It takes a while before “Caught Stealing” really takes off. Probably around the time Liev Schreiber and Vincent D’Onofrio show up as a pair of Hasidic gangster brothers who interrupt their murder spree to pick up a challah to bring home for Shabbas.
But half the fun — no, make that all the fun — of Darren Aronofsky’s grubby, gritty New York crime thriller is playing Spot the Star. Wait, is that really Bad Bunny (under his real name, Benito Martínez Ocasio) as a violently insecure neighborhood kingpin? Former Dr. Who Matt Smith as an aging punk drug dealer with a Mohawk? Griffin Dunne as the grizzled owner of an East Village dive bar? “Reservation Dogs” breakout talent D’Pharaoh Woon-A-Tai as a doomed college ballplayer? Carol Kane as a bubbe?
Well, yes, Carol Kane as a bubbe is a little on the nose, but it’s fully in keeping with the movie’s everything-plus-the-kitchen-sink aesthetic. The nominal star of “Caught Stealing” is Austin Butler, still trying to shake “Elvis” as a hapless innocent caught up in a spiral of crimes, misdemeanors and colorful villains. Sympathetic and a little colorless, Butler makes an effective maypole for everyone else to spin around.
He plays Hank Thompson, a bartender and budding alcoholic in 1998 Manhattan who’s hiding from a tragedy that scotched his chances for a major league baseball career. A glimpse of the twin towers, references to Mayor Giuliani and a general air of societal collapse anchor “Caught Stealing” in a very particular time and place — the Lower East Side just as gentrification is kicking in — and Hank’s neighborhood is in the middle of a violent turf war among various ethnic mobs, with the Russians gaining the upper hand.
The movie also takes place at the end of the 1998 baseball season, as Hank’s beloved San Francisco Giants are vying for the wild-card spot, and we’re invited to see the hero as a similarly scrappy underdog in over his head. He has a lovingly randy paramedic girlfriend, Yvonne (Zoë Kravitz), to keep him on the up-and-up and that Mohawked neighbor to ask Hank to cat-sit while he’s out of town. Which is when two Russian enforcers (Yuri Kolokolnikov and an especially terrifying Nikita Kukushkin) show up looking for something the neighbor left behind and Hank makes the mistake of crossing them. He ends up in the hospital minus a kidney, and we’re just getting started.

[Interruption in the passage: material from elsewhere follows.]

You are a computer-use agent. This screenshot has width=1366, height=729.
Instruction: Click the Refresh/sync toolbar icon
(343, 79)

Before it gets to the grand finale, “Caught Stealing” has brought on Regina King as a tough-talking police detective, a storage-unit key hidden in a most unusual place, a shoot-out and car chase around the Unisphere in Flushing Meadows-Corona Park in Queens, and a reckless disregard for the lives of the movie’s supporting characters. Butler, whose blue-eyed cool has been put to excellent advantage in “Elvis” and “The Bikeriders,” is a blank canvas that becomes more interesting as it gets battered, torn and bruised, and likewise “Caught Stealing” picks up speed and idiosyncrasy as more and more bad guys are sucked into the mayhem. By the time Lipa (Schreiber) and Shmully (D’Onofrio) arrive to take Hank for a ride, you’re as invested as you’ll ever be.

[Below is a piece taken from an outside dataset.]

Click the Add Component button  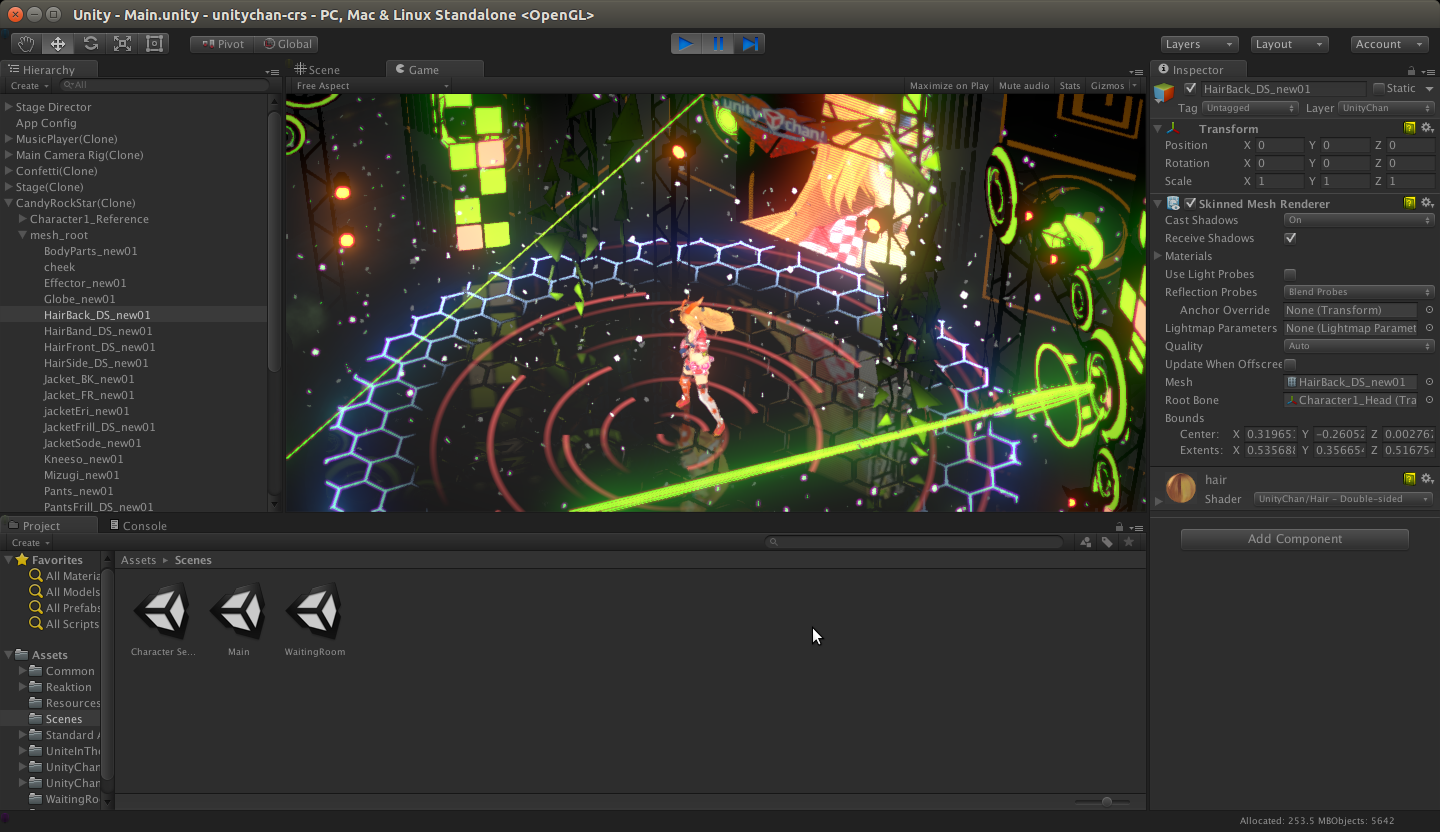tap(1294, 538)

Can we pause for a moment to scratch our collective heads over the career of Darren Aronofsky? After making his mark with the startling indie dramas “Pi” (1998) and “Requiem for a Dream” (2000), the director veered into mainstream success with “The Wrestler” (2008) and “Black Swan” (2010), took on various aspects of the Book of Genesis (“Noah” in 2014, the allegorical dementia of “Mother!” in 2017), went away for a while and returned with the straight-up-bordering-on-maudlin “The Whale” (2022). “Caught Stealing,” adapted by Charlie Huston from his 2004 novel, seems less a return to grace than an enjoyable busman’s holiday, with attention lavished on a pre-9/11, pre-Bloomberg New York City in all its atavistic splendor. Think Martin Scorsese’s “After Hours” (1985) with a higher body count.
There are pleasures here, in other words, but you have to have the patience for them. If you do, “Caught Stealing” offers a cameo by an Oscar-winning actress for those willing to stick around through the end credits and a performance by a lovely Maine coon cat named Tonic that is arguably more nuanced than Butler’s.
For the record, the 1998 Giants never made it to the playoffs. Neither does this movie, but it gives it a pretty good shot.
R. At area theaters. Strong violent content, pervasive language, some sexuality/nudity and brief drug use. 107 minutes.